L’Église et la droite raison nous montrent au contraire comment la transmission de la vie humaine continue au sein de la famille et dans l’éducation de celui qui est le fruit d’un acte d’amour humain et divin : un homme doué d’une âme et d’un corps. Benoît XVI a redit que l’éducation est une des “valeurs non négociables” au même titre que la vie et la famille, auxquelles elle est intimement liée. Le droit des parents à éduquer leurs enfants précède celui de la société civile et ne peut pas être exproprié par l’État, surtout quand on prétend remplacer l’éducation religieuse et morale par l’éducation sexuelle, fondée sur une vision antithétique de l’homme. L’éducation sexuelle est toujours mauvaise quand elle prétend être scolaire, c’est-à-dire publique, alors qu’elle ne peut être que personnelle et privée. Elle doit donc être naturellement confiée aux familles, sinon elle risque de devenir une forme de corruption culturelle et morale.

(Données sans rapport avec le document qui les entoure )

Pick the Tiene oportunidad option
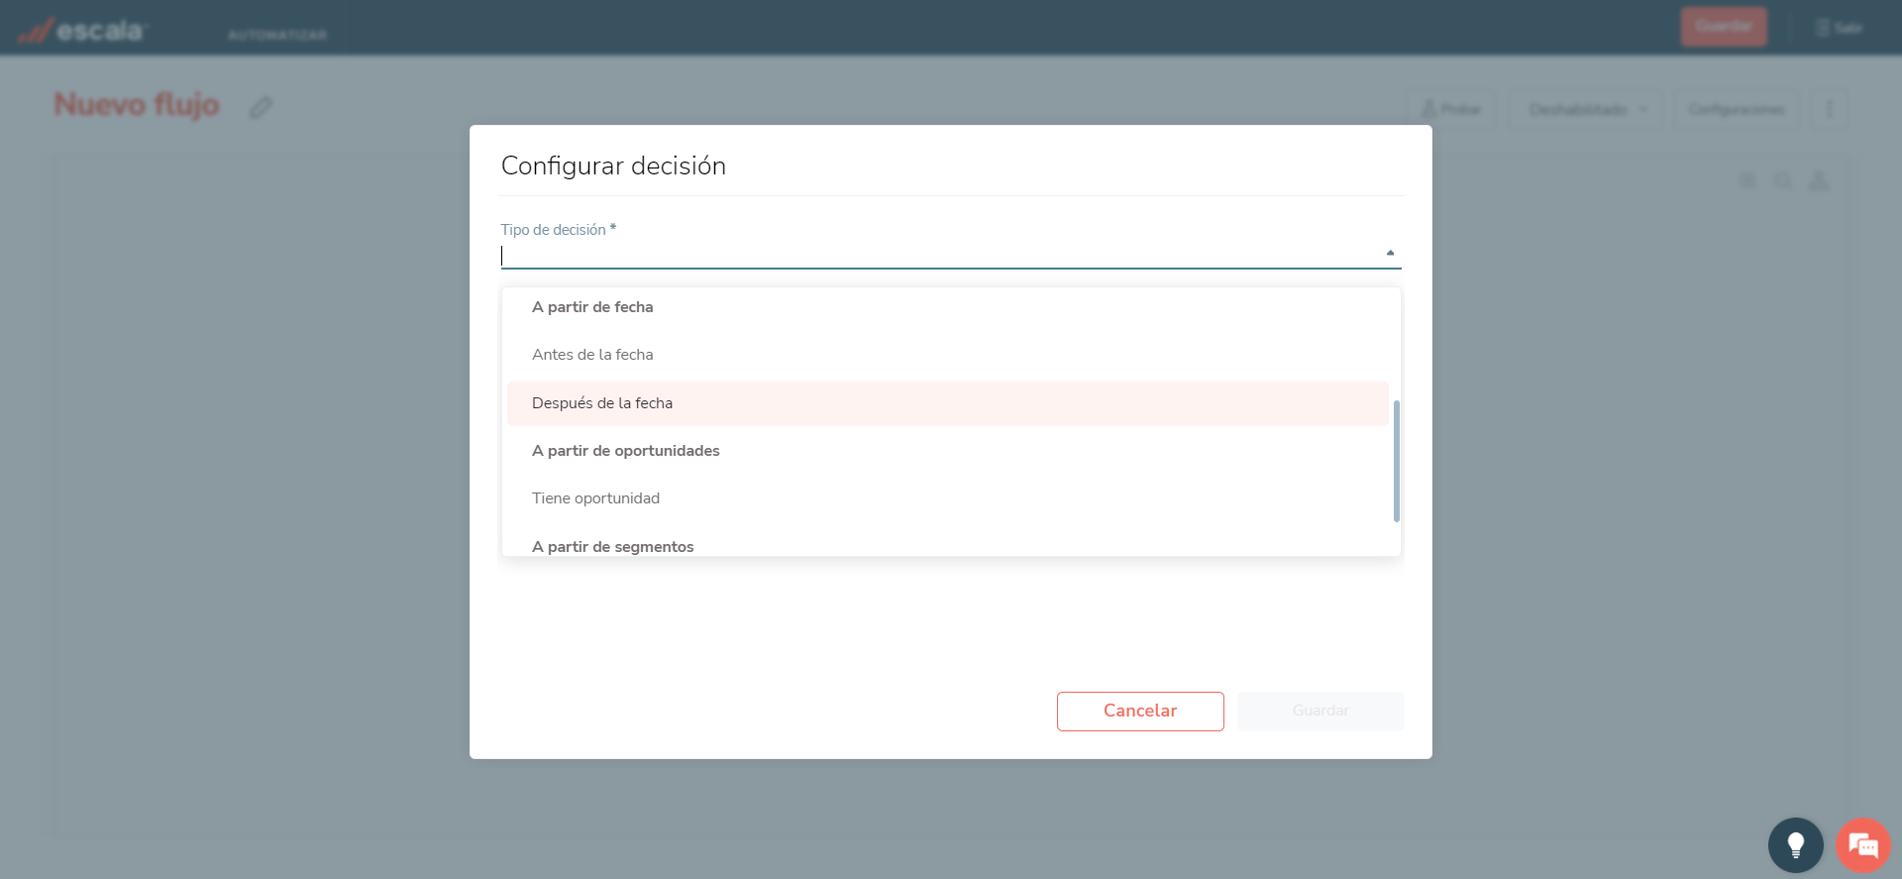 595,498
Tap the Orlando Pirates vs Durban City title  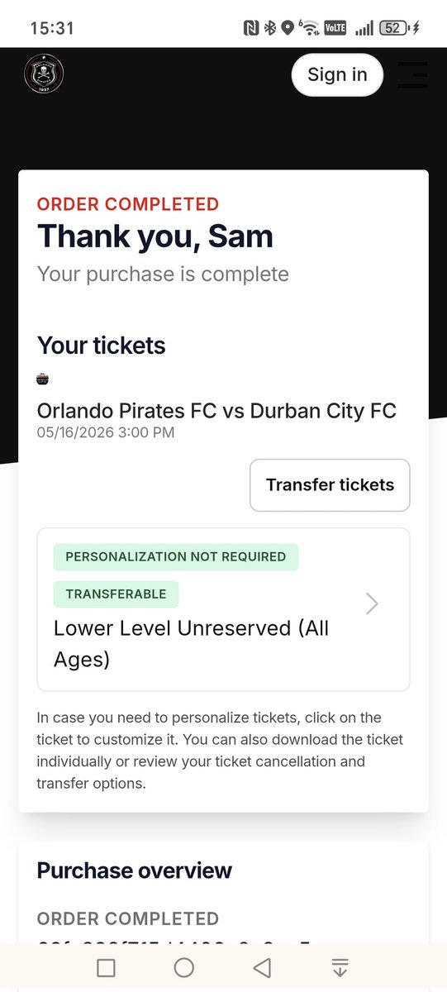[x=217, y=411]
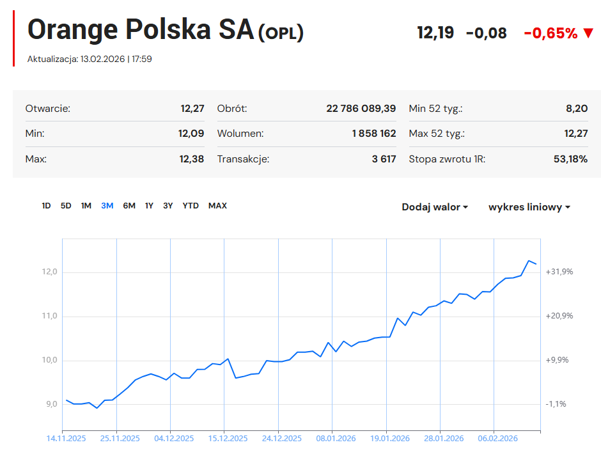Click the Stopa zwrotu 1R value 53,18%
Image resolution: width=601 pixels, height=454 pixels.
[570, 159]
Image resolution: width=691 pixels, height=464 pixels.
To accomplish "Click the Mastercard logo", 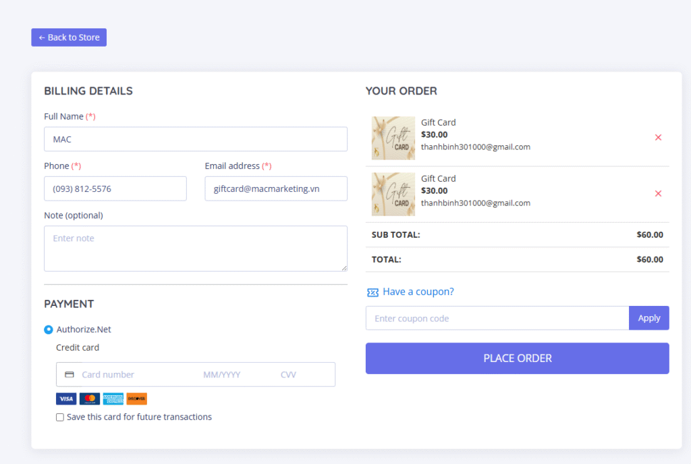I will coord(89,398).
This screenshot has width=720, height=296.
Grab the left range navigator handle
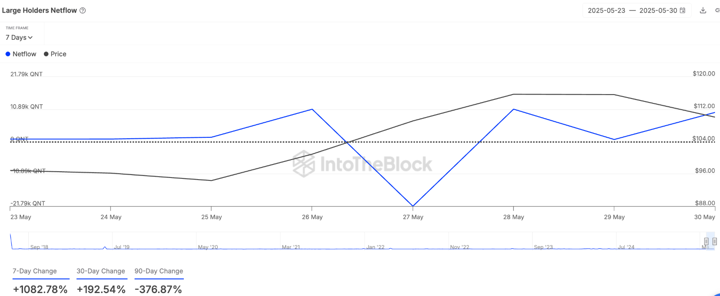[x=706, y=241]
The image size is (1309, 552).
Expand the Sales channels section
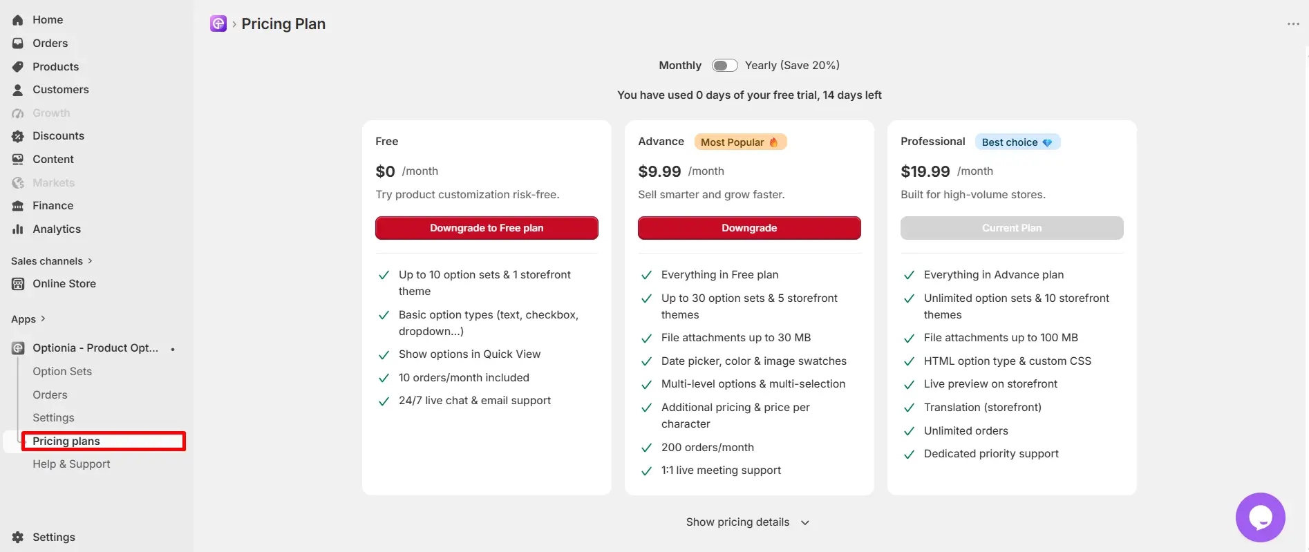(52, 261)
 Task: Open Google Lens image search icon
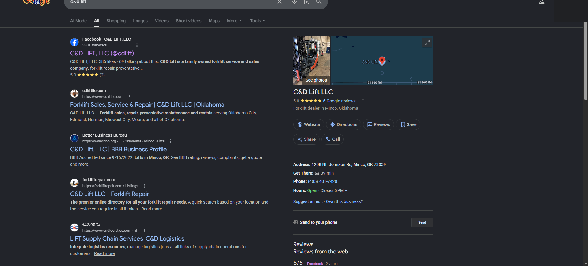click(x=307, y=2)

Le Projet de loi n°2423 du 23 mai 2025, “Disposition en matière de consentement informé dans le domaine scolaire”, présenté par Giuseppe Valditara, ministre de l’Instruction et du Mérite, prévoyait l’interdiction d’enseigner l’éducation sexuelle dans les écoles maternelles et primaires. Cependant, le 15 octobre, la Commission Culture de la Chambre avait approuvé un amendement de la Lega qui étendait l’interdiction aux collèges, ne permettant l’éducation sexuelle que dans les lycées, mais seulement avec l’accord des parents (ou des élèves majeurs).
Au collège, il ne s’agissait que d’autoriser des thèmes de base comme la reproduction et les maladies sexuellement transmissibles. Un bon amendement, donc, qui a évidemment déclenché une levée de boucliers de la part de la gauche. Le texte restrictif a été approuvé en commission avec la nouvelle restriction, mais le 10 novembre, au début de la discussion à la Chambre, la Lega a fait marche arrière : la députée Giorgia Latini a présenté un nouvel amendement qui annule la modification approuvée en commission et restaure le texte original, qui interdit l’éducation sexuelle en maternelle et au primaire, non plus au collège. Ce retour en arrière de la part des forces de la majorité, et en particulier de la Lega, est surprenant.
La gauche est cohérente quand elle revendique l’éducation sexuelle obligatoire dans les écoles de tous les niveaux et de toutes les sections. Ceux qui affirment s’opposer à la gauche, et puis cèdent face à ses demandes ou s’alignent dans un domaine délicat et vulnérable comme l’éducation de nos enfants, sont, eux, incohérents.